The GSV exists as the prominent superficial lower extremity vein emptying into the common femoral vein. Bounded between a layer of muscular fascia and dermis, the GSV begins its course anterior to the medial malleolus, crosses the tibia, and traverses medial to the knee and ascends in the medial-posterior aspect of the thigh as it passes into the groin. It receives tributaries from accessory saphenous veins and enters the fossa ovalis 4 cm inferolateral to the pubic tubercle, at which point it joins the superficial circumflex iliac, superficial epigastric and external pudendal veins to create the saphenofemoral junction along the anterior surface of the common femoral vein.
The SSV forms initially at the confluence of the lateral aspect of the dorsal venous network of the foot, passes behind the lateral malleolus of the foot and proceeds superiorly in the subcutaneous tissue of the calf.
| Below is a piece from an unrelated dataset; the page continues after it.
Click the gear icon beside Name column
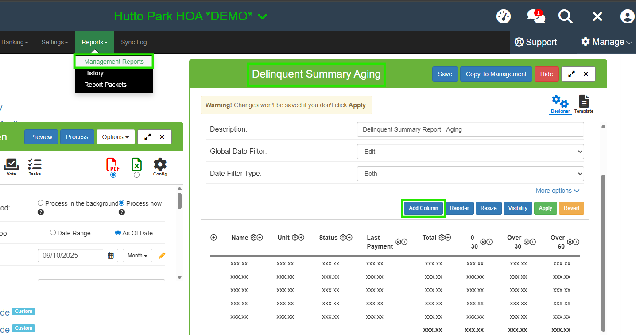The width and height of the screenshot is (636, 335). click(253, 238)
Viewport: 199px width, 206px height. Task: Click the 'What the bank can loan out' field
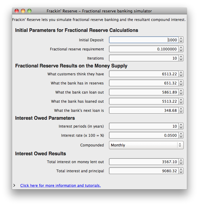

After passing through the calf, it perforates the fascia lata and drains into the popliteal vein at the popliteal fossa. During its course, it has small communicating branches with the GSV and the deep venous system via numerous perforating branches.
Current indications for saphenous vein grafting in the setting of coronary artery disease include indications for coronary artery bypass grafting as outlined by the American College of Cardiology and the AHA. Given its high maintained patency rate, LIMA has been considered the bypass vessel of choice, especially to the LAD. Historically saphenous vein grafts have been used as additional grafts beyond the LIMA or have been utilized in circumstances that the LIMA is unavailable, however recent data has led to the Society of Thoracic Surgeons recommending a radial artery (RA) graft as the vessels of choice over saphenous vein grafts given the significant increase in arterial graft patency over vein. Currently, saphenous vein grafts should be used as adjuncts to LIMA grafts in circumstances in which RA conduits are not suitable or viable for coronary artery bypass grafting.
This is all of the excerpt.